Using a Domain Name with a Raspberry Pi Web Server

The Raspberry Pi’s low power consumption makes it well suited to the role of always-on web server. This post describes how to use a domain name with your Pi-based web site. Setting up a web site on the Pi is very easy and was explained in an earlier post of mine, just here.

This article explains how to set up a domain name with your web site, so that you can surf to http://your.domain.name instead of http://your.ip.address. It assumes that you have already have an Apache web site running. If not, please read the above post, before coming back here.

My Raspberry Pi was purchased from RS Components in the UK. It was installed with Raspbian “Jessie” (Debian 8) by applying the image “2017-04-10-raspbian-jessie-lite.img” downloaded from the raspberrypi.org downloads page, where it is described as “Minimal image based on Debian Jessie”. The following procedure was then performed without any further pre-work (other than enabling ssh in the basic setup)

Note: The following procedure is for any Linux system running apache 2.4, not just the Pi.

Acquire a Domain Name

First, a domain name is needed. Some providers, such as no-ip.com, will give you a free one. Others will require a fee of perhaps £20 per year. Personally, I prefer to use a paid-for domain name, because the free ones are sometimes temporary, or come with strings attached.

Is this example, suppose you have a new domain name called webdemo.dtdns.net. Proceed as follows. to make it point to your website.

Point the Domain to your IP Address

The domain name needs to point (or “resolve”) to your IP address. If you are not sure what your external IP address is, just type “my ip address” into Google, like this, and it will pop right up.

Next, surf to your domain name provider’s web site and log in. Point your domain name at the IP address. How this is done will vary slightly from provider to provider, but it should be quite straightforward. For example, my provider is dtdns.net, so I login there, click on “hostnames”, add a hostname and insert the IP address into the text box provided.

Configure Apache

Log into the Pi, either on the graphical console or via SSH. I am using SSH, but the procedure is the same either way.

Make a copy of the default Apache config file, then edit it. You can use vi to edit the file, like I do, or another editor of your choice. Type the following commands, remembering to substitute your domain name for webdemo.dtdns.net.

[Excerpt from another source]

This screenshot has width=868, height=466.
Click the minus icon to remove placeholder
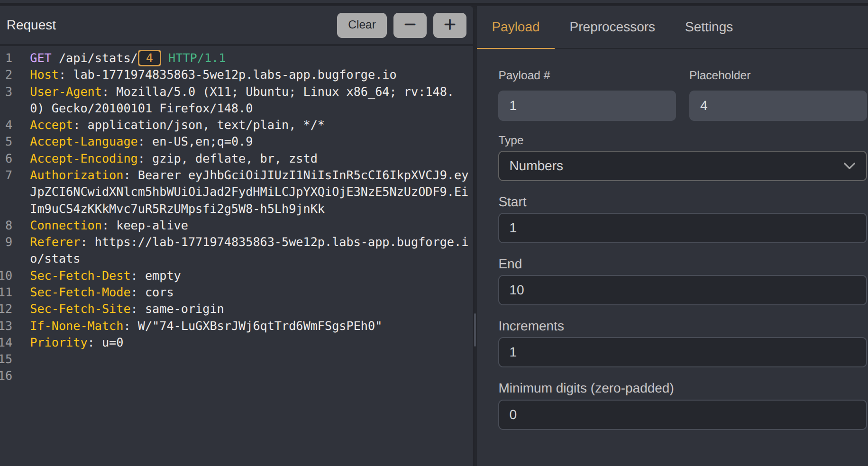(x=410, y=25)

$ cd /etc/apache2/sites-available
$ sudo cp 000-default.conf webdemo.dtdns.net.conf
$ sudo vi webdemo.dtdns.net.conf

Change this line:

        #ServerName www.example.com

to this

        ServerName webdemo.dtdns.net

Save the file and quit out of the editor.

Enable the Website

Proceed as follows to enable the new configuration.

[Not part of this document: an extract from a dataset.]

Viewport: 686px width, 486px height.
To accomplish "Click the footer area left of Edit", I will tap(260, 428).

$ sudo a2ensite webdemo.dtdns.net
$ sudo service apache2 reload
$ sudo systemctl daemon-reload

That’s it. The domain name has been enabled. You should now be able to surf to http://webdemo.dtdns.net (substituting your own domain name) and see your web site.

Conclusion

I hope that the above was not to rambling or fiddly. You should now be able to view your website using your chosen domain name rather then the IP address.